Ha-Reum Lee1,2, Sunyoung Lee1, In Seol Yoo1, Su-Jin Yoo1 , Mi-Hye Kwon3, Chung-il Joung3, Ji Ah Park1, Seong Wook Kang1,2, Jinhyun Kim1

1Department of Internal Medicine, Division of Rheumatology, Chungnam National University Hospital, Daejeon, Republic of Korea
2Research Institute for Medical Sciences, Chungnam National University School of Medicine, Daejeon, Republic of Korea
3Department of Internal Medicine, Konyang University School of Medicine, Daejeon, Republic of Korea

Keywords: Cytokines, monocytes, osteoarthritis, synovial fluid.


Objectives: This study aims to investigate the role of cluster of differentiation 14 (CD14) expressed monocytes and soluble CD14-mediated pathway in the synovial inflammation of knee osteoarthritis (OA).

Patients and methods: Between May 2012 and July 2013, a total of 35 patients with knee OA (9 males, 26 females; mean age: 66.3±8.8 years; range, 52 to 79 years) were included in this cross-sectional study. Synovial fluid was obtained from knee joints of 35 OA patients. The CD14+ monocytes from synovial fluid mononuclear cells (SFMCs) were isolated using the MACS. The fibroblast-like synoviocytes (FLSs) isolated from knee joint tissue were incubated with recombinant CD14 and lipopolysaccharide (LPS) for 24 h. Cytokine profiling was performed with the Luminex® Performance Assay or magnetic bead panel kit.

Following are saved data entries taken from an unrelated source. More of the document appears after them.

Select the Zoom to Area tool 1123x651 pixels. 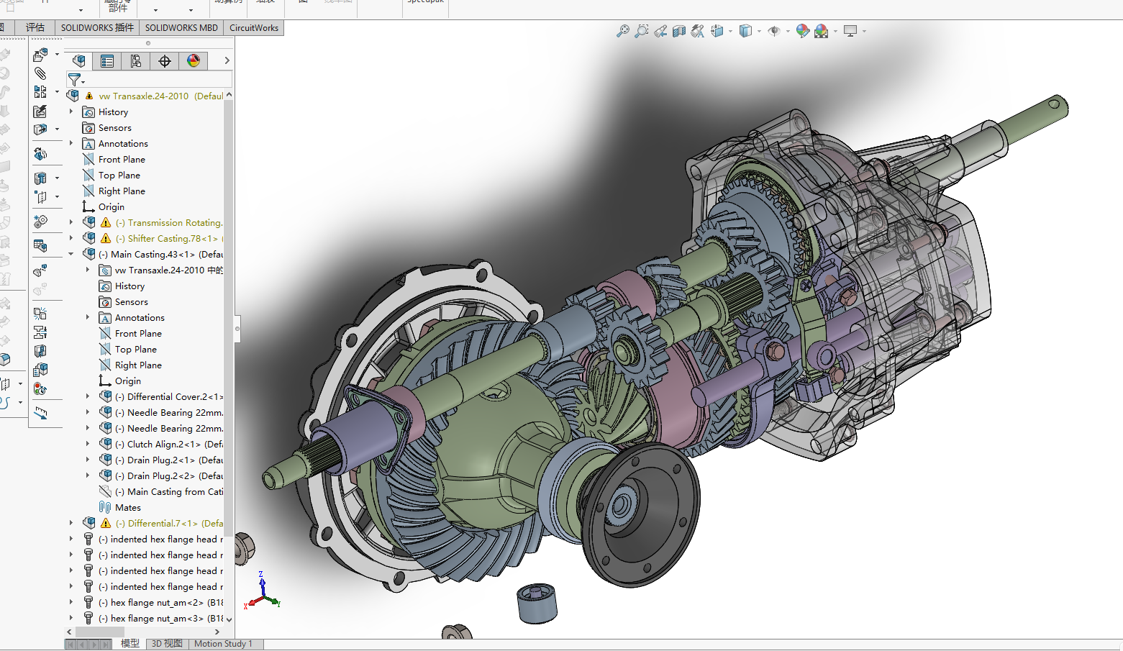[x=641, y=31]
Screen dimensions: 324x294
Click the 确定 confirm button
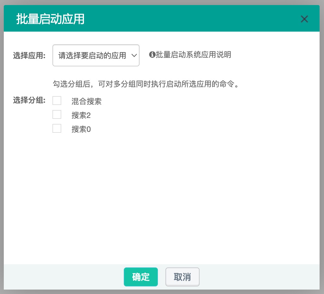click(141, 277)
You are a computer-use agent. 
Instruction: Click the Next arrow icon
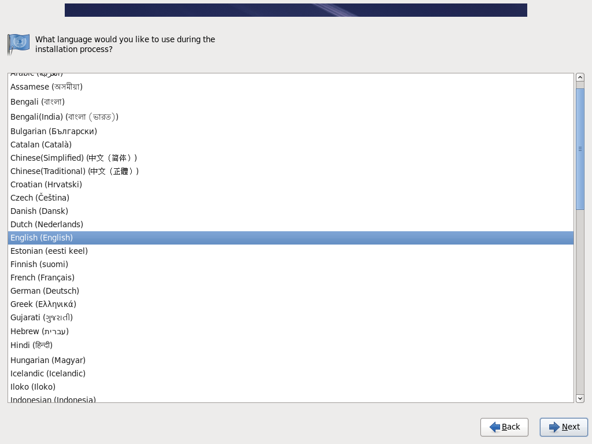pyautogui.click(x=554, y=427)

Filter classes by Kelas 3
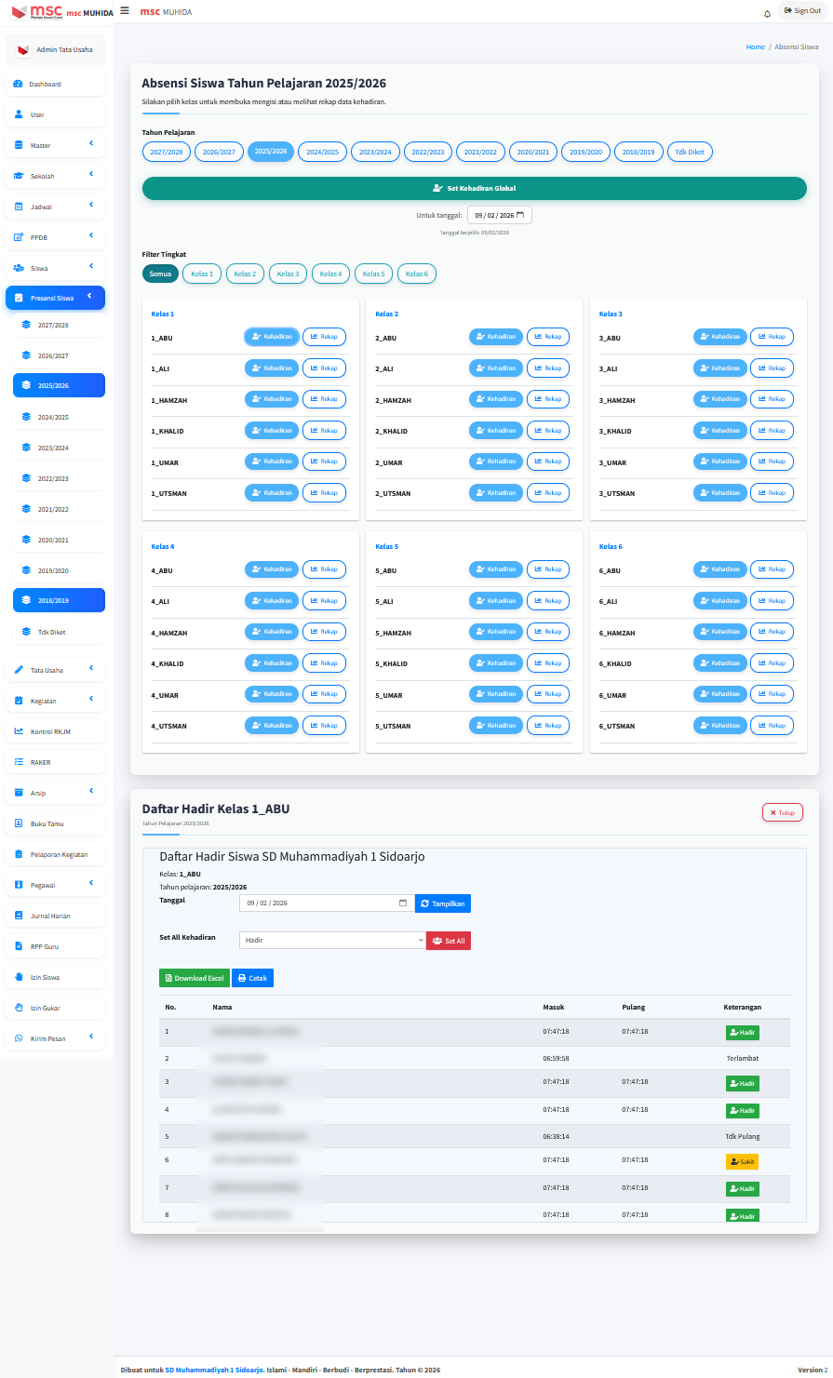[288, 274]
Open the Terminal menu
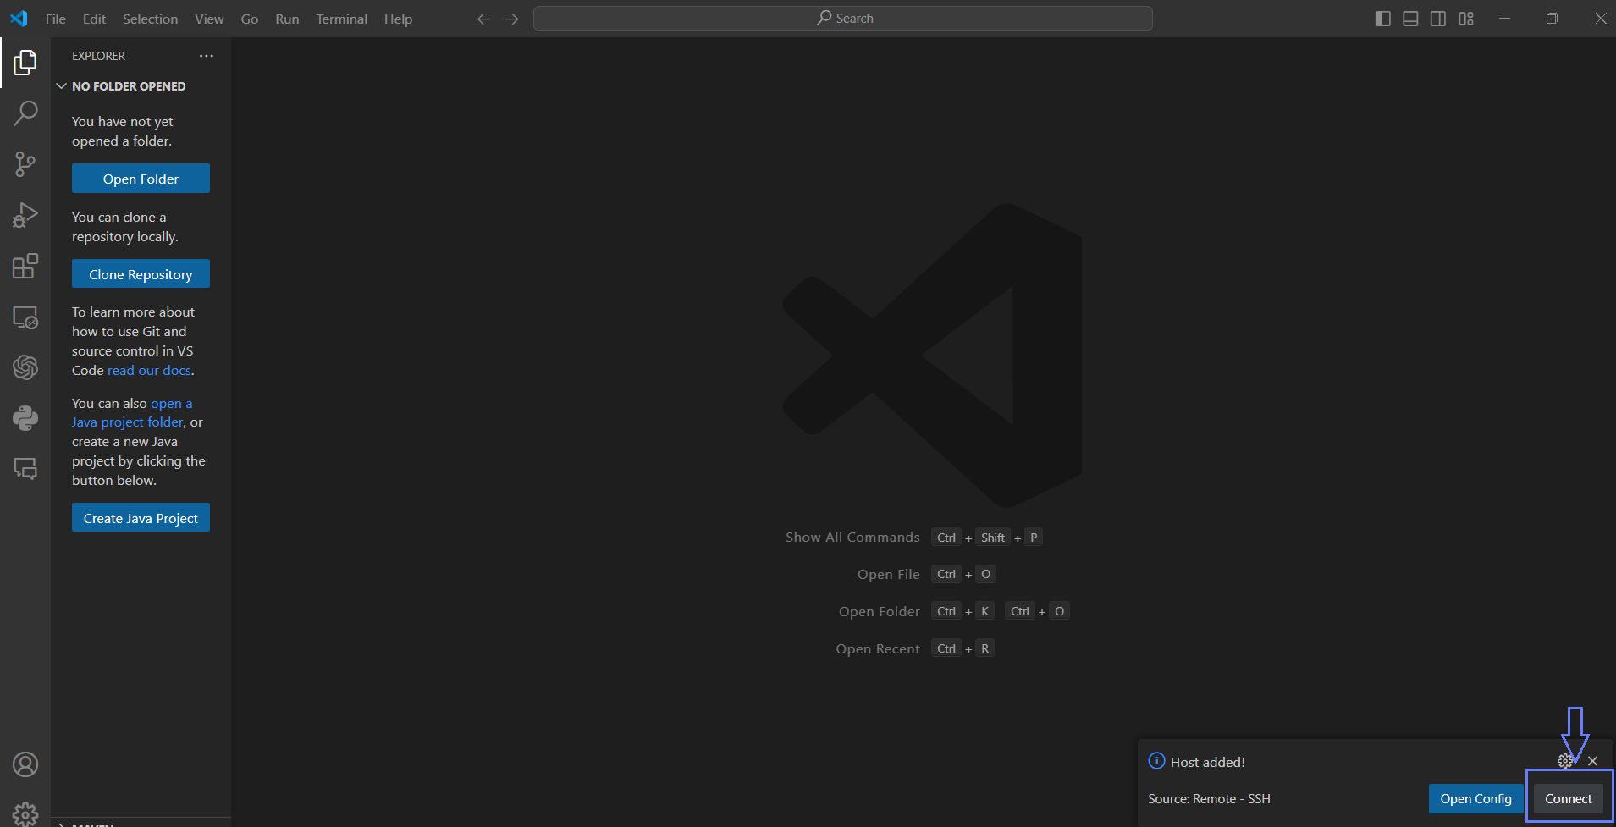This screenshot has height=827, width=1616. [x=341, y=19]
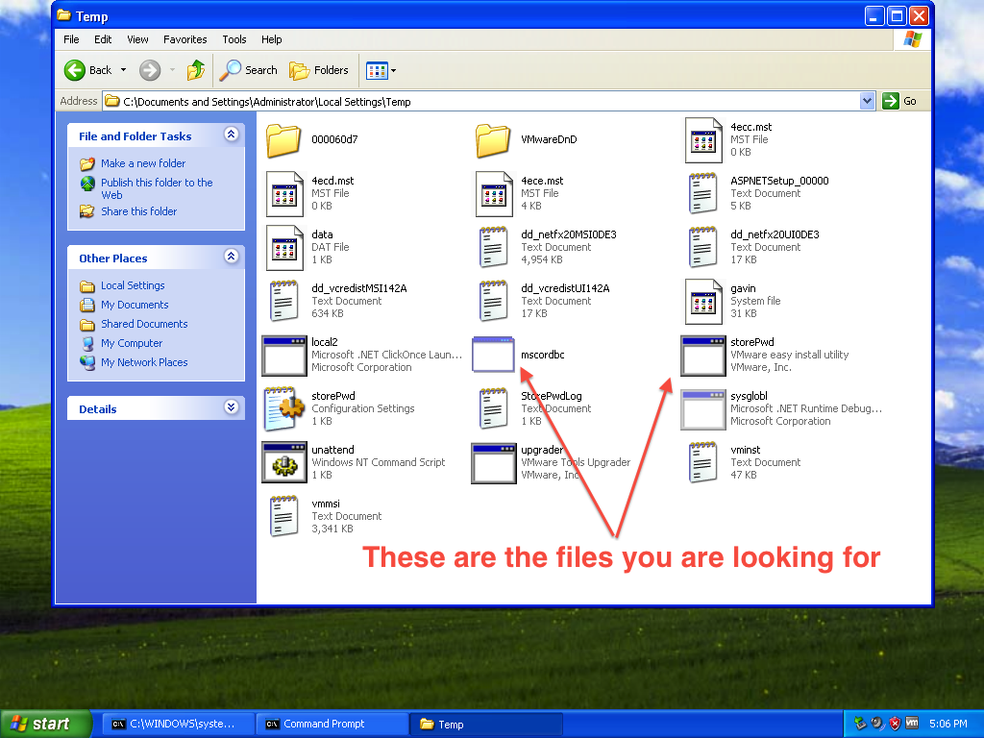Screen dimensions: 984x738
Task: Select the unattend command script icon
Action: click(x=284, y=462)
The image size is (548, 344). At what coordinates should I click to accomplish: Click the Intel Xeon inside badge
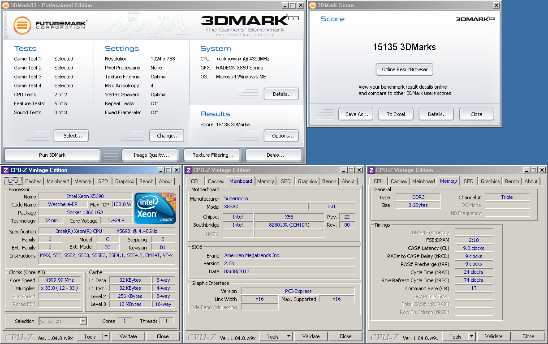click(155, 208)

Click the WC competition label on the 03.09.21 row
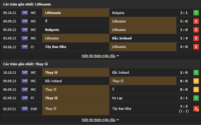coord(33,39)
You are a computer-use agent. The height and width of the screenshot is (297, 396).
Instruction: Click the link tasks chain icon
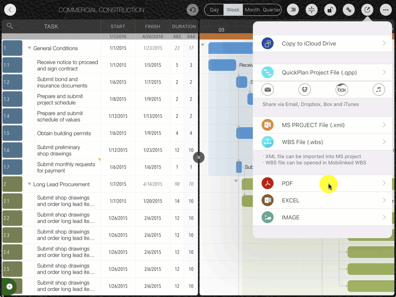pos(348,10)
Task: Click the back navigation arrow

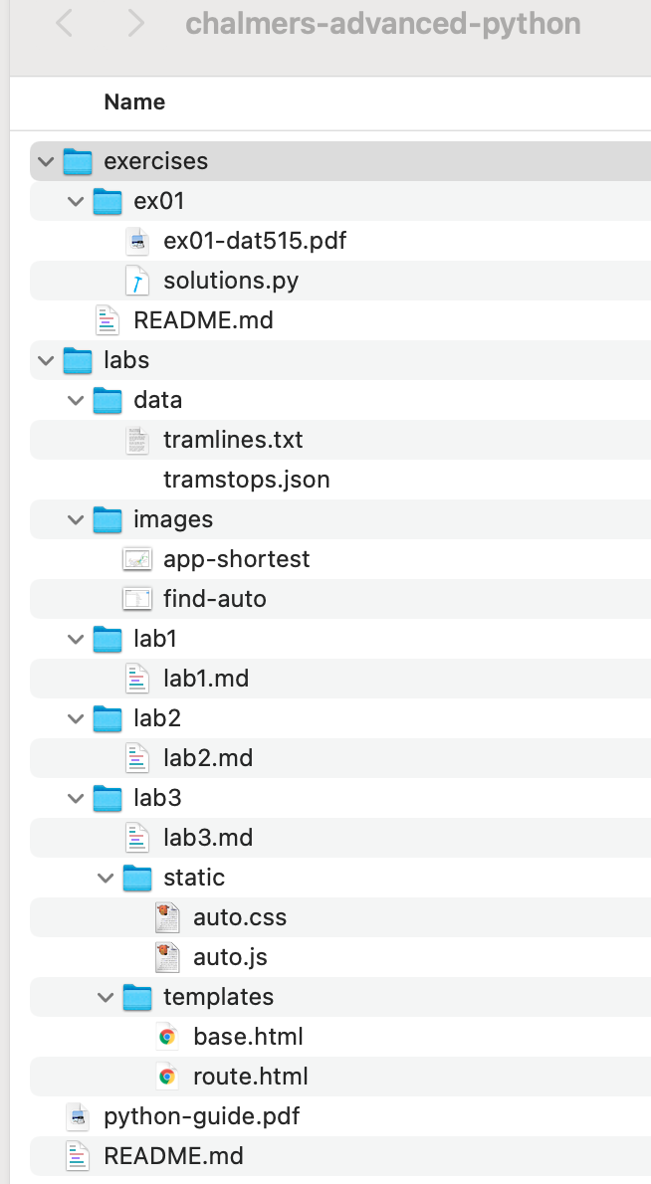Action: 64,24
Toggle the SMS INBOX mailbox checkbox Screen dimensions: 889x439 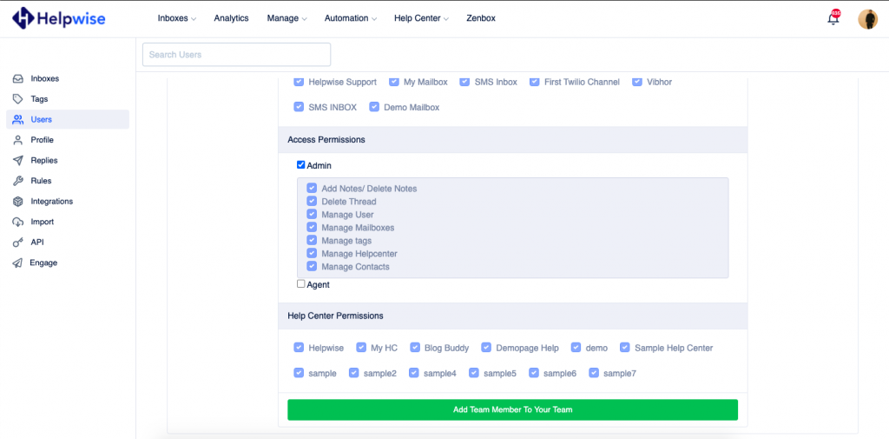pos(299,107)
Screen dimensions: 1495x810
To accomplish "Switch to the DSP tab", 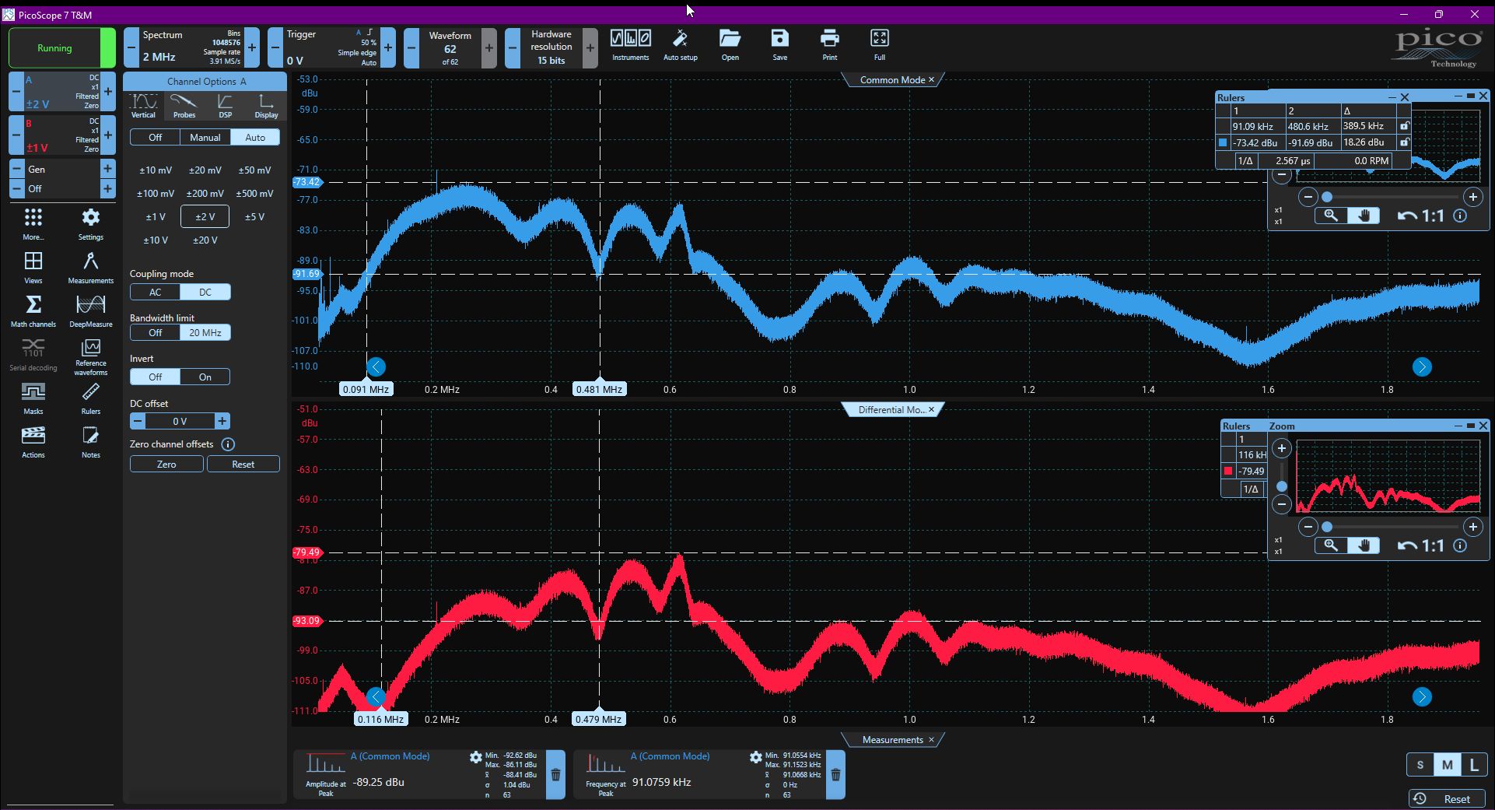I will [x=225, y=106].
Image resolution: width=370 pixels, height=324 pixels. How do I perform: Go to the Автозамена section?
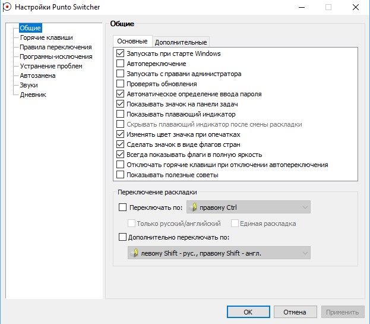coord(37,76)
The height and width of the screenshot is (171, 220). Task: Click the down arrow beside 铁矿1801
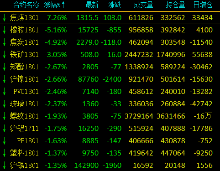pos(5,55)
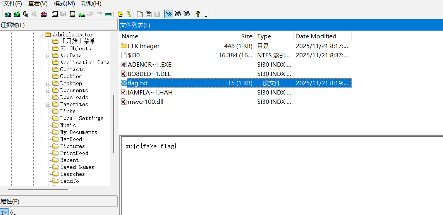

The expression of CD14 and CD16 was analyzed by immunohistochemistry and flow cytometry.

Results: The concentration of sCD14 in synovial fluid was correlated with the interleukin-6 (IL-6) level (n=35) (ρ=0.654, p<0.001). The culture supernatants of CD14+ monocytes isolated from SFMC (n=15) showed a correlation between sCD14 and IL-6 (ρ=0.784, p=0.001), along with complement component 3 (ρ=0.756, p=0.010), IL-1b (ρ=0.652, p=0.012), and tumor necrosis factor-alpha (ρ=0.806, p=0.001). Following recombinant CD14 and LPS treatment, OA FLS synergistically enhanced the secretion of IL-6, IL-8, and matrix metalloproteinase 3 (n=3, p<0.05). In five paired-samples from identical patients, the proportions of CD14+ monocytes were significantly elevated in recurred synovial fluid compared to those in initial synovial fluid (p=0.043). When monocyte subsets were analyzed in SFMC (n=26), CD14+CD16+monocytes were abundant (p=0.019) and had higher toll-like receptor 4 expression than CD14+CD16- (p<0.001).

Conclusion: Our study results suggest that CD14+ monocytes and the sCD14-mediated pathway play an important role in OA aggravation through inflammatory cytokine secretion.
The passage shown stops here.